Both Sarah and Eleanor are said to still roam the house and are particularly active around Christmas. Another male spirit, a later owner, is said to haunt an upstairs bedroom.
Queen’s Theatre •
51 Shaftesbury Ave
Built in 1907, this theater survived many performances before being hit by German troops during a World War II air raid. The facade was replaced and it reopened in 1959. It hosts one of the longest-running performances of Les Miserables in the country.
Among the ghosts of the theater is a male presence with a habit of watching ushers in the changing room. Some male employees have also reported feeling pinched on their rear ends, presumably by the same ghost.
Regency Tavern •
32-34 Russell Square
Brighton, East Sussex
The tavern dates back as early as the 1870 while other coaching inns previously occupied the property. It expanded into the adjacent bookmaker’s shop in 1930. It is considered England’s oldest gay bar, though it currently has a mixed crowd but remains gay-friendly.
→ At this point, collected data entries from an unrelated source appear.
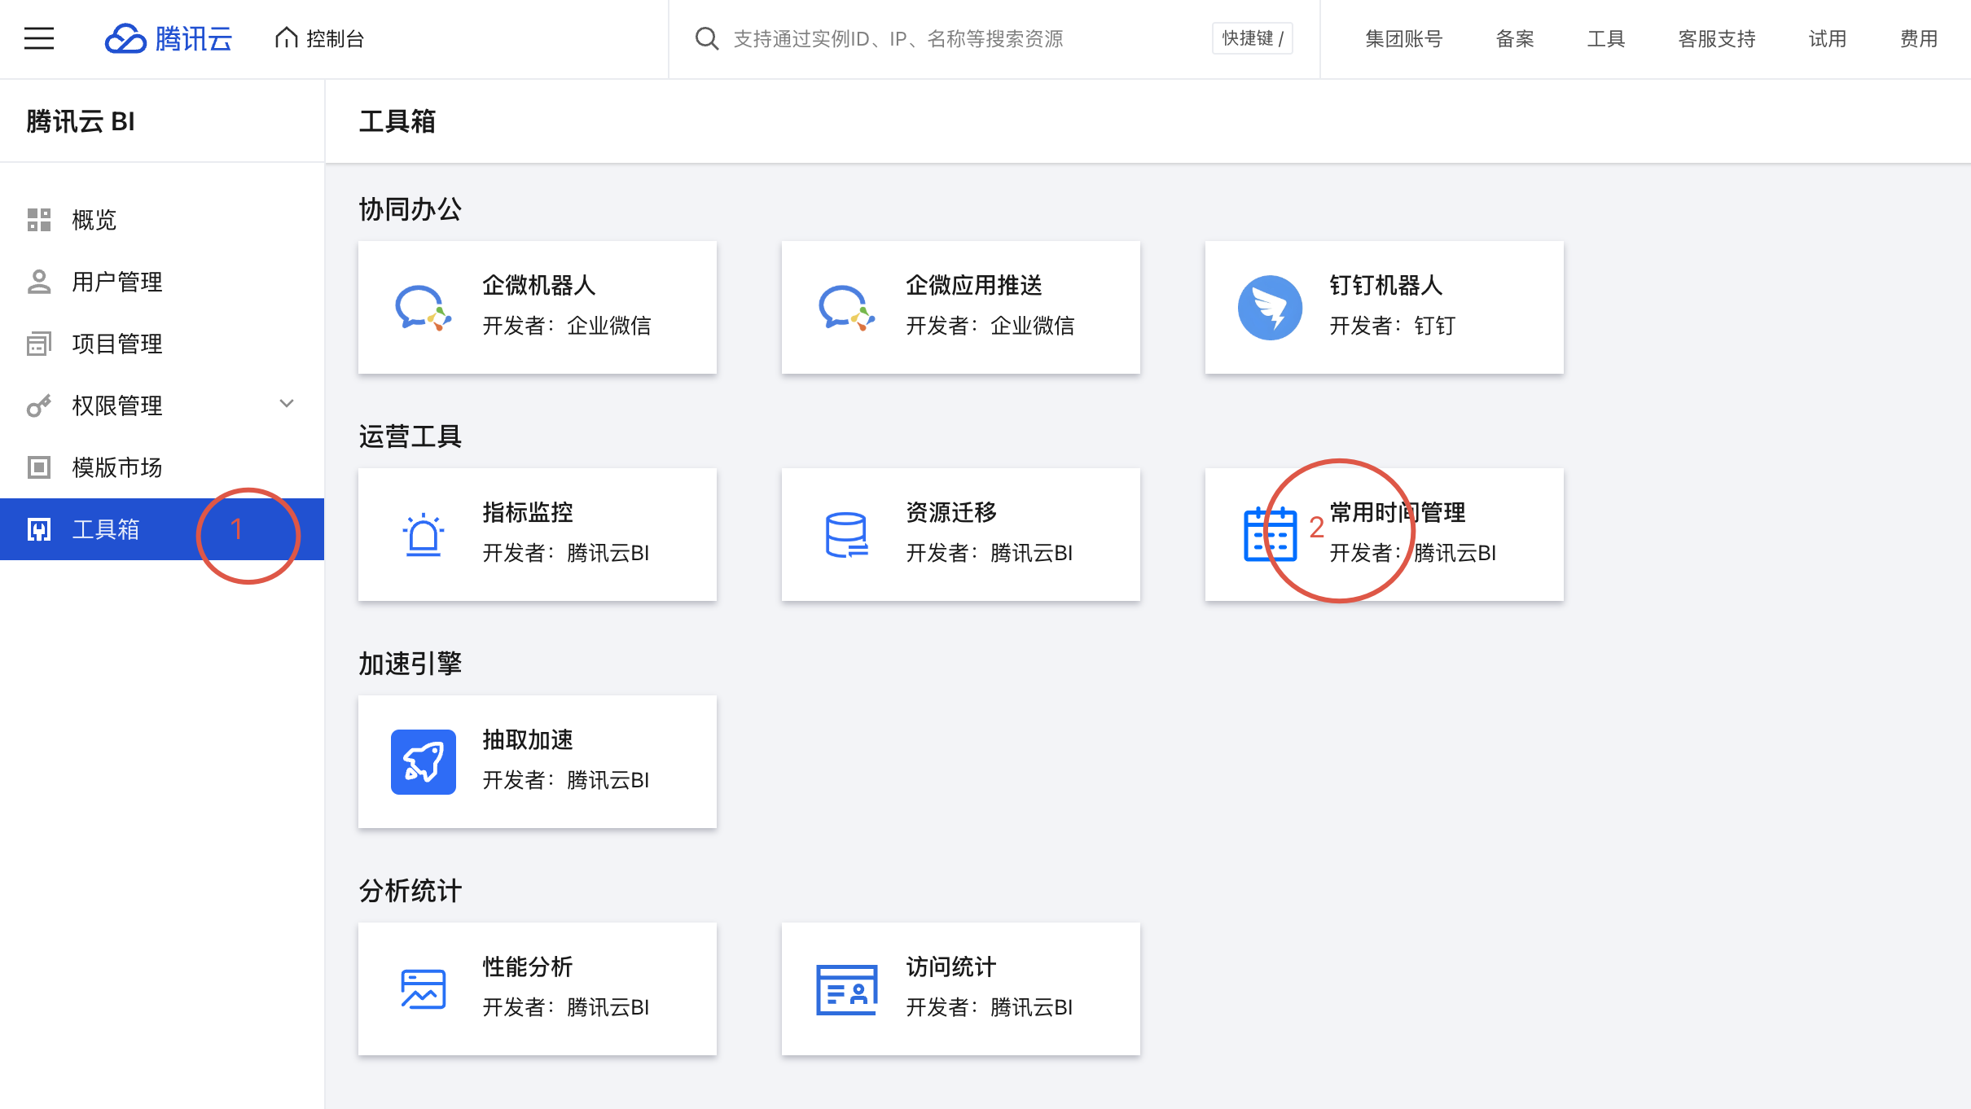Go to 概览 in the sidebar
The width and height of the screenshot is (1971, 1109).
(x=94, y=220)
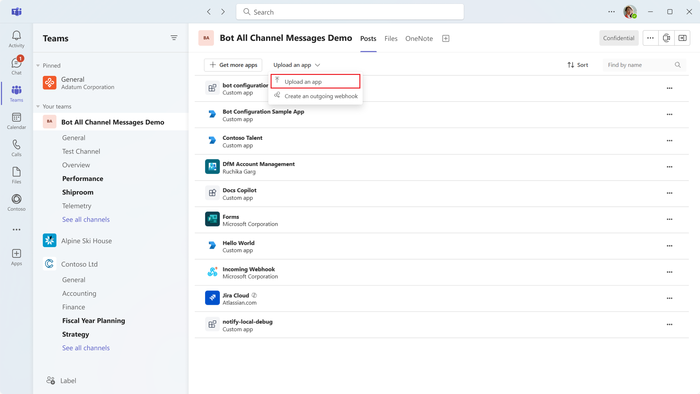Collapse the Pinned section

point(38,65)
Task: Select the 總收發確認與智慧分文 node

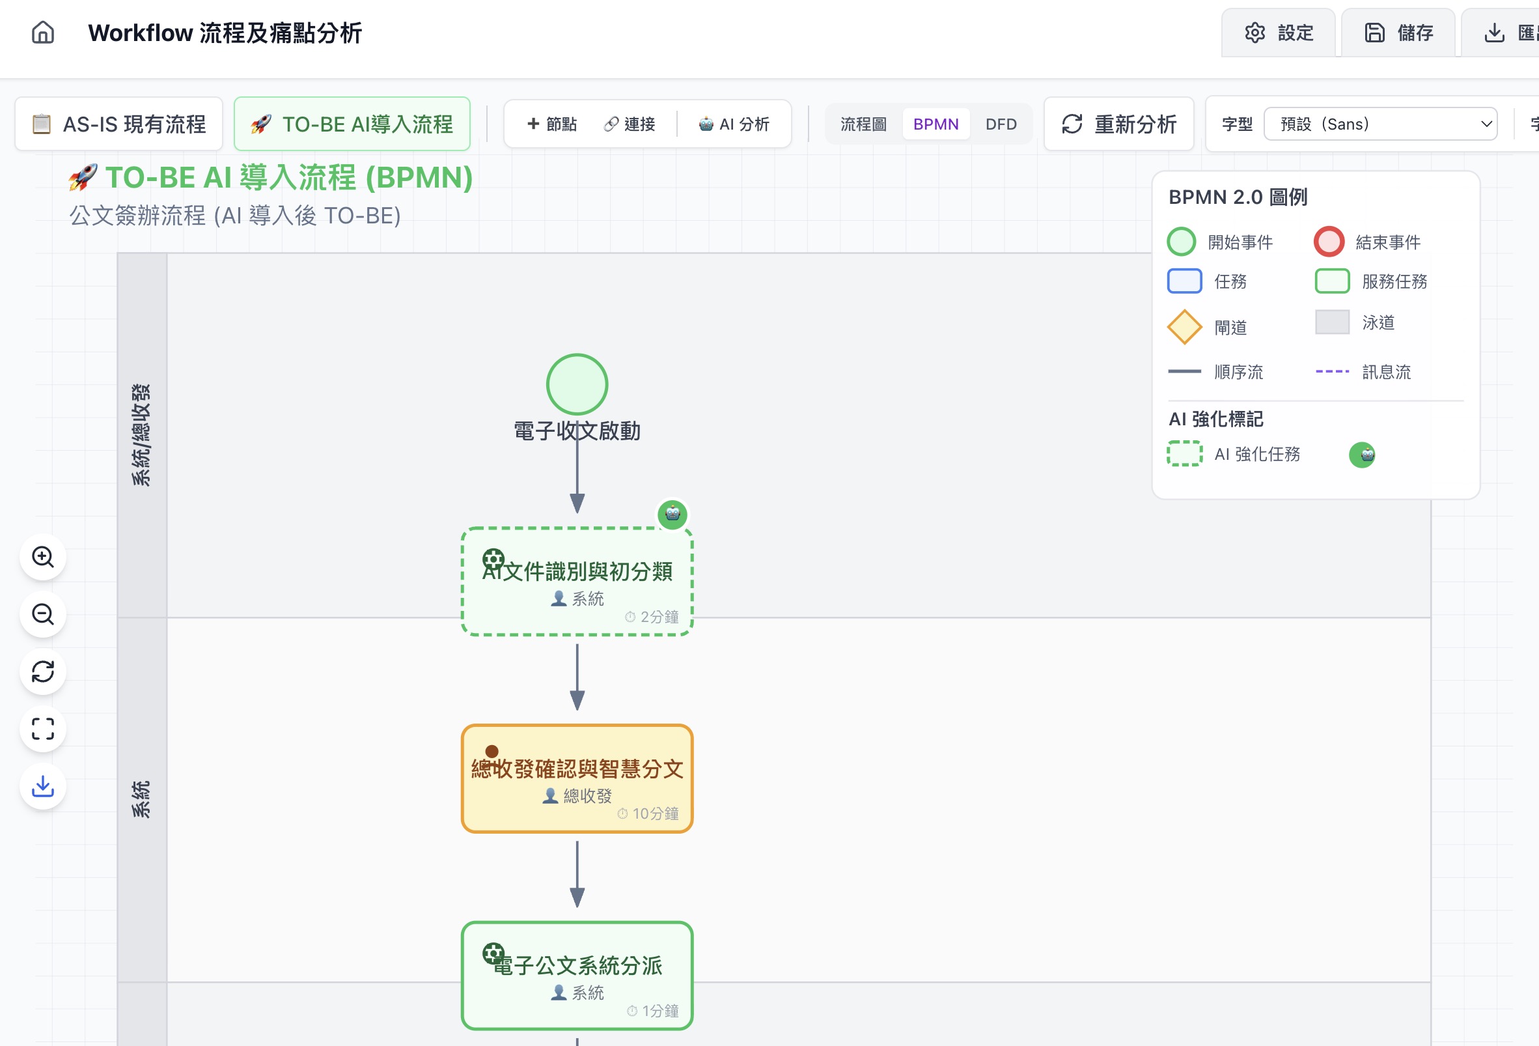Action: coord(577,779)
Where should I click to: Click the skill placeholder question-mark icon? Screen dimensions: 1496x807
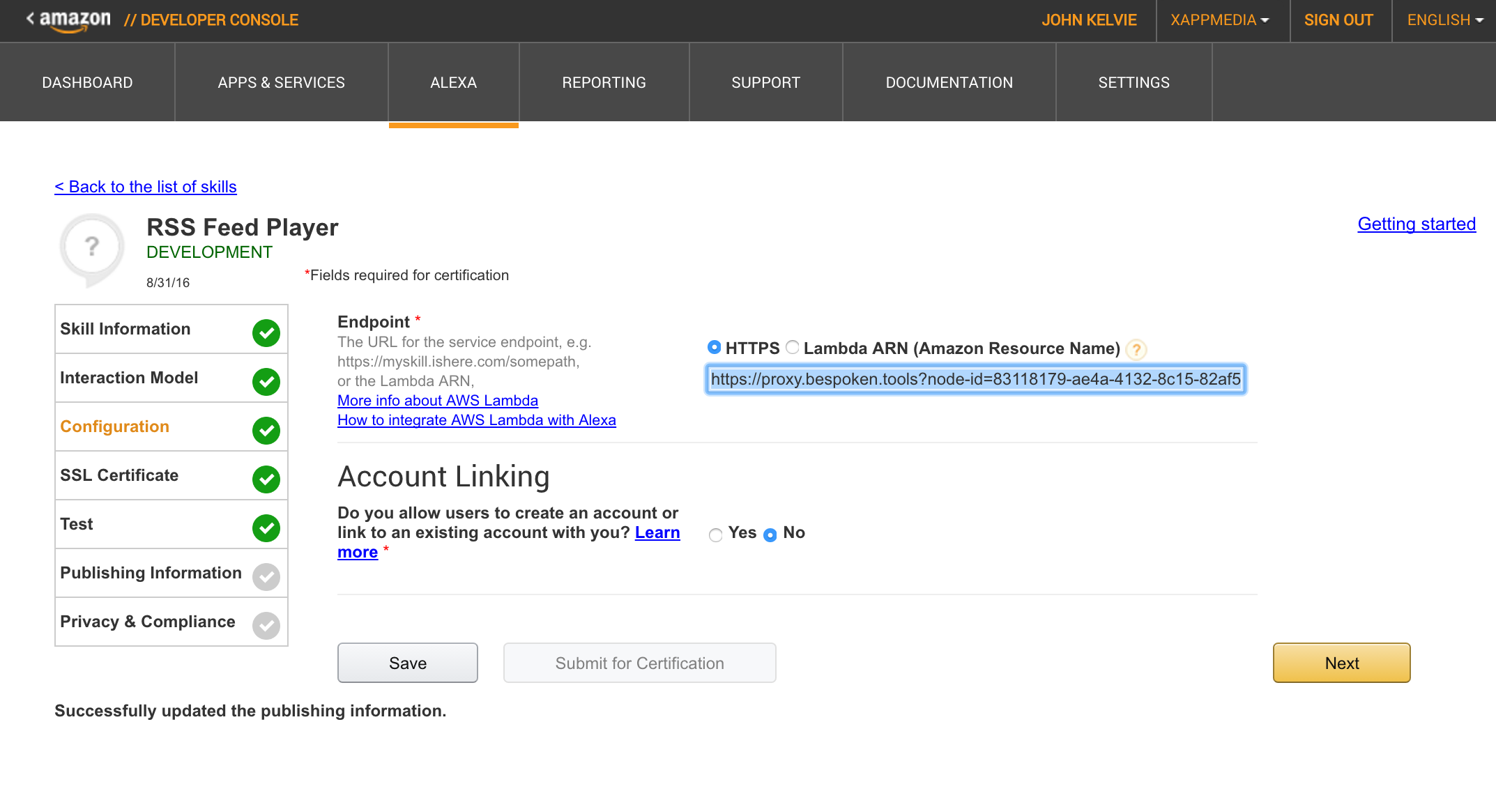(92, 247)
One young female spirit is believed to be the disabled daughter of shoemaker William Moore who leapt to her death from an upstairs window after fearing she smelled gas. Another ghost is assumed to be Mrs. Elgin, a former landlady during the turn of the 20th century who loved the tavern so much she may have elected to stay. The second floor has been a hotspot for moving chairs and other objects in the past. A glowing green woman has also been witnessed in the cellar.
St. Mary’s Church •
Little Chart, Ashford , Kent
Though the ruins have been a source of ghostly legend for years, investigators may have discovered the spirit of a gay groundskeeper still watching over the land.
Scarborough Castle •
Scarborough, North Yorkshire
Once the site of a Roman signal station, the earliest parts of the castle date back to 1136. It was besieged by Tudor rebels in 1316 and has been the focus of countless attacks including during England’s Civil War. It deteriorated over the centuries, suffering further damage from German bombardment in 1914. English Heritage currently operates the ruins and grounds as a historic site and museum.
Edward II’s lover, Piers Gaveston, stayed at the castle before being captured and beheaded in 1312 at Blacklow Hill. He is said to wander the great wall surrounding the castle carrying his severed head. He enjoys playing pranks on those who walk the castle grounds at night.